**Task item:** Transcribe word for word the lines below from the line with "Screen dimensions: 717x361" through the line with "You are a computer-use", ends included.

Dataset Block Start

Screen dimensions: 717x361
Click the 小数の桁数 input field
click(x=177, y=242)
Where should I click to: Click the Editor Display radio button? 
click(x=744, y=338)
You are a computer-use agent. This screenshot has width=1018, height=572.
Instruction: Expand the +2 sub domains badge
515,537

Dataset Block End
Dataset Block Start

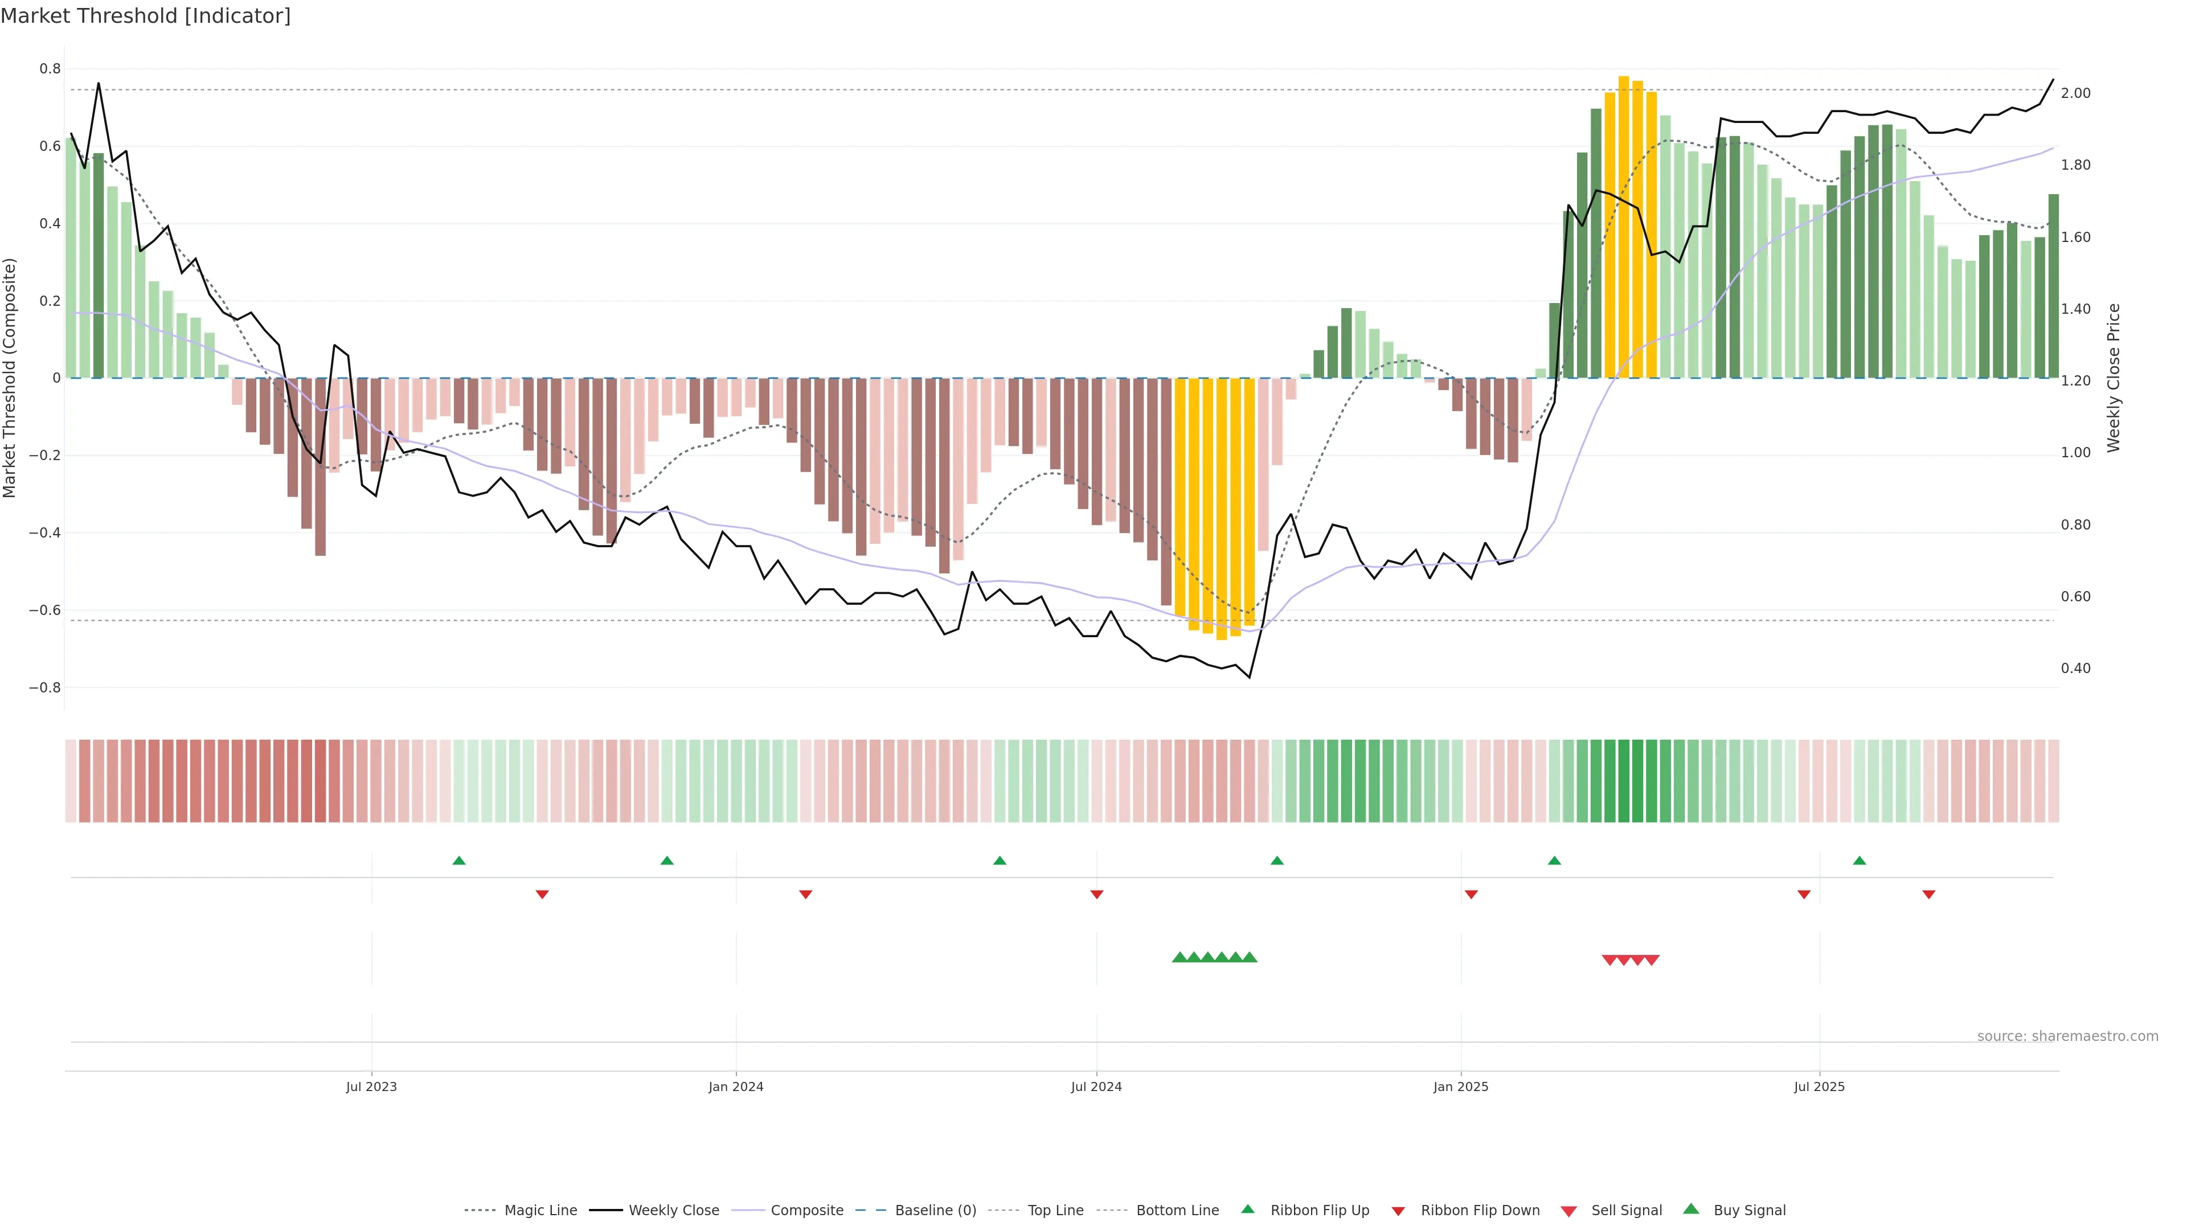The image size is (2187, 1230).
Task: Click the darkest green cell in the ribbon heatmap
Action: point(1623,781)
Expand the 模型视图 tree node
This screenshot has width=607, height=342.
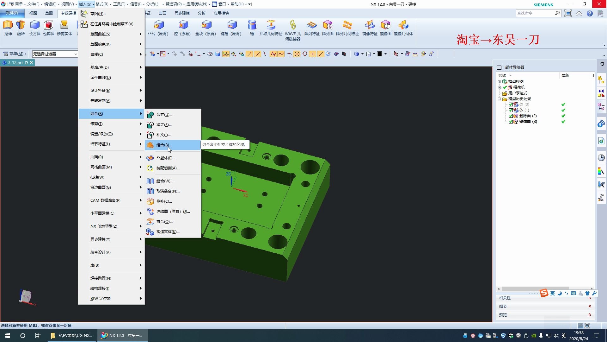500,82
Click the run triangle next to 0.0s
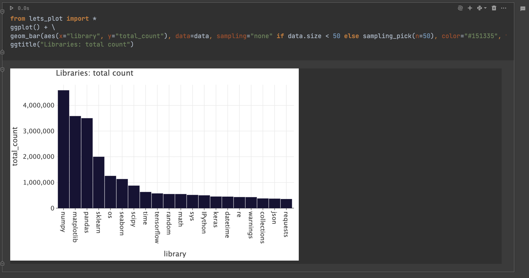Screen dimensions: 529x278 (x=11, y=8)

Dataset Block End

**Task output:**
Screen dimensions: 717x361
Click the 小数の桁数 input field
click(x=177, y=242)
Where should I click to: Click the Editor Display radio button? 
click(x=744, y=338)
You are a computer-use agent. This screenshot has width=1018, height=572.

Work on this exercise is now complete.